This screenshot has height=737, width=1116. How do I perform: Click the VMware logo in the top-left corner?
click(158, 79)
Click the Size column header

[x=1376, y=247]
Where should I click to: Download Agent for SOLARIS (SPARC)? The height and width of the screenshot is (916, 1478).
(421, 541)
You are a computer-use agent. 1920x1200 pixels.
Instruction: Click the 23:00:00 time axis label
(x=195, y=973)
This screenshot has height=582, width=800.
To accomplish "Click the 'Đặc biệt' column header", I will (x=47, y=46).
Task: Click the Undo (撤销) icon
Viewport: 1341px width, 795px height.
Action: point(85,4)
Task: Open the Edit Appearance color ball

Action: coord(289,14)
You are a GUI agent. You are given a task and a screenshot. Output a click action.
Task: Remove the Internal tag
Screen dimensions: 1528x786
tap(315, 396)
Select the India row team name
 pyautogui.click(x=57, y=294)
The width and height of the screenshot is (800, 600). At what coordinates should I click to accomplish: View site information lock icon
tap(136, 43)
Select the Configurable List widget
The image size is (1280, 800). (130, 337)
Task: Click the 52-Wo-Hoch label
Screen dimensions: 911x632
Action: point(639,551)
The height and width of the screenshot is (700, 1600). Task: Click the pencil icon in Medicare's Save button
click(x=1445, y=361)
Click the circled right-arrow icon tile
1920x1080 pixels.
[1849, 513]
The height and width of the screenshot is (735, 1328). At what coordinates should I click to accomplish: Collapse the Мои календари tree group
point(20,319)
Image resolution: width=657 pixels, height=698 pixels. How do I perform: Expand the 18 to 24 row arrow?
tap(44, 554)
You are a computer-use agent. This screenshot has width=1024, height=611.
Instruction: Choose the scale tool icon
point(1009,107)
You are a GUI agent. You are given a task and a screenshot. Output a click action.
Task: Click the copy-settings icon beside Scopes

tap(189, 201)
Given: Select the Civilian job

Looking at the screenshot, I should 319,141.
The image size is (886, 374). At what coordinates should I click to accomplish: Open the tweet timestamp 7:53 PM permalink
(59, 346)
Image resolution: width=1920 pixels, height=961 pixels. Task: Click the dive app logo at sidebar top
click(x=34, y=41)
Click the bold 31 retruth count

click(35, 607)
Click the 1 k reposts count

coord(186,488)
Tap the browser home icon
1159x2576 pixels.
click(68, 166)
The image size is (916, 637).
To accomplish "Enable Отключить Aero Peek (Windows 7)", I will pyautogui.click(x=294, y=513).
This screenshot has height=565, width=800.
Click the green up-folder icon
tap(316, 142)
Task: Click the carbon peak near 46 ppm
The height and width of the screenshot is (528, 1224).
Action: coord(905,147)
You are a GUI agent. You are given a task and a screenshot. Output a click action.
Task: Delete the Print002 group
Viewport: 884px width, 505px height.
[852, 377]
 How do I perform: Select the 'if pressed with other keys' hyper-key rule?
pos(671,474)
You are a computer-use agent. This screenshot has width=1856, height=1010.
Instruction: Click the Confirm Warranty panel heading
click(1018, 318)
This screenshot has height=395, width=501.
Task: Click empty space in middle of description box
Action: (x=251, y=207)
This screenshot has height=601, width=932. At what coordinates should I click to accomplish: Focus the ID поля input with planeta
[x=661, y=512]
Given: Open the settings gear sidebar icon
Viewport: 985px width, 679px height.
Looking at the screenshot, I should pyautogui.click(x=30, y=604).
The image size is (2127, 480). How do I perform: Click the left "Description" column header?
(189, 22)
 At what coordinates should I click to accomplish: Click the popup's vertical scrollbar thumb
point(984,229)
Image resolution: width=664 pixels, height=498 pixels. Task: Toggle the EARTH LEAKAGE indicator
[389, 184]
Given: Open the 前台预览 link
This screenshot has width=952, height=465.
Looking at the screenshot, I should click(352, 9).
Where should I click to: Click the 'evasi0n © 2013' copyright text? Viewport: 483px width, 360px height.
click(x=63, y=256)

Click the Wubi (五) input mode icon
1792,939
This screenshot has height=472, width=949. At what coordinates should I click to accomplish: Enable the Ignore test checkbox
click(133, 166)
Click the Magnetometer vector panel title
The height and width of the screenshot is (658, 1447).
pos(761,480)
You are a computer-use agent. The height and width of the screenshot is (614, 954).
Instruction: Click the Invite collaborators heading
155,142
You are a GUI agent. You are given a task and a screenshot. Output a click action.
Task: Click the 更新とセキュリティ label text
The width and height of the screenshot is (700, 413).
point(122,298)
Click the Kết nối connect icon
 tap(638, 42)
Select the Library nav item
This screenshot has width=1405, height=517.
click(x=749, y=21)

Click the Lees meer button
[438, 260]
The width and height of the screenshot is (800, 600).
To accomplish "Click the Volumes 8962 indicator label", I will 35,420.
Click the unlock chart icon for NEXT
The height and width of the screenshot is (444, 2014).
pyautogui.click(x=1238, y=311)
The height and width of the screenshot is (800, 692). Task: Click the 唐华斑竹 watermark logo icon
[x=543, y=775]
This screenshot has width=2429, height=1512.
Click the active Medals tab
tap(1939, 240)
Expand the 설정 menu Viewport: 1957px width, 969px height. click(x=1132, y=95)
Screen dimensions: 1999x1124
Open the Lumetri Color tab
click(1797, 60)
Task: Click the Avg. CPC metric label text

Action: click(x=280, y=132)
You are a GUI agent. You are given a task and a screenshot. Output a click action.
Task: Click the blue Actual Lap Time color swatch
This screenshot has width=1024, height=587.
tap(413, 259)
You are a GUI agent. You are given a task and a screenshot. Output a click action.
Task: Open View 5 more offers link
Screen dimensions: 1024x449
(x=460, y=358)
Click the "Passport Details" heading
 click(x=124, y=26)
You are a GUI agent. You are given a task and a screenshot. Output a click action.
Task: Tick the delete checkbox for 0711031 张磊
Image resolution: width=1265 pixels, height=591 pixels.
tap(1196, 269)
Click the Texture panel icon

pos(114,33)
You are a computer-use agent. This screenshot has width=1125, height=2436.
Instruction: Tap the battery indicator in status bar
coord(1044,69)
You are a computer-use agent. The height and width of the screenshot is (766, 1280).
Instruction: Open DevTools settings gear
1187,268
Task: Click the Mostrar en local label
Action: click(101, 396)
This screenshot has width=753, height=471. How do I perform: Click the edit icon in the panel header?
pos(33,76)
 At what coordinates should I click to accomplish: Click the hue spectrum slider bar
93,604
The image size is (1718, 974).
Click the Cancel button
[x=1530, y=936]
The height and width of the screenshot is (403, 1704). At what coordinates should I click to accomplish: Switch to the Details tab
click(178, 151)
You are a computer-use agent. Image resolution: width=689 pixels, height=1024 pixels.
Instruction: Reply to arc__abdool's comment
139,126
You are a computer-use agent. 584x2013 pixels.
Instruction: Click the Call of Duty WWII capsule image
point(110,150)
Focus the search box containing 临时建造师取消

## Task to complete
Reproduce the rows verbatim, beginning with the first row and ending after the line that contains "point(20,319)".

## Solution
This screenshot has height=737, width=1116. How do I perform: Click the VMware logo in the top-left corner?
click(158, 79)
Click the Size column header

[x=1376, y=247]
Where should I click to: Download Agent for SOLARIS (SPARC)? The height and width of the screenshot is (916, 1478).
(421, 541)
You are a computer-use agent. 1920x1200 pixels.
Instruction: Click the 23:00:00 time axis label
(x=195, y=973)
This screenshot has height=582, width=800.
To accomplish "Click the 'Đặc biệt' column header", I will (x=47, y=46).
Task: Click the Undo (撤销) icon
Viewport: 1341px width, 795px height.
Action: point(85,4)
Task: Open the Edit Appearance color ball

Action: coord(289,14)
You are a GUI agent. You are given a task and a screenshot. Output a click action.
Task: Remove the Internal tag
Screen dimensions: 1528x786
tap(315, 396)
Select the India row team name
 pyautogui.click(x=57, y=294)
The width and height of the screenshot is (800, 600). At what coordinates should I click to accomplish: View site information lock icon
tap(136, 43)
Select the Configurable List widget
The image size is (1280, 800). (130, 337)
Task: Click the 52-Wo-Hoch label
Screen dimensions: 911x632
Action: point(639,551)
The height and width of the screenshot is (700, 1600). Task: Click the pencil icon in Medicare's Save button
click(x=1445, y=361)
Click the circled right-arrow icon tile
1920x1080 pixels.
[1849, 513]
The height and width of the screenshot is (735, 1328). At what coordinates should I click to accomplish: Collapse the Мои календари tree group
point(20,319)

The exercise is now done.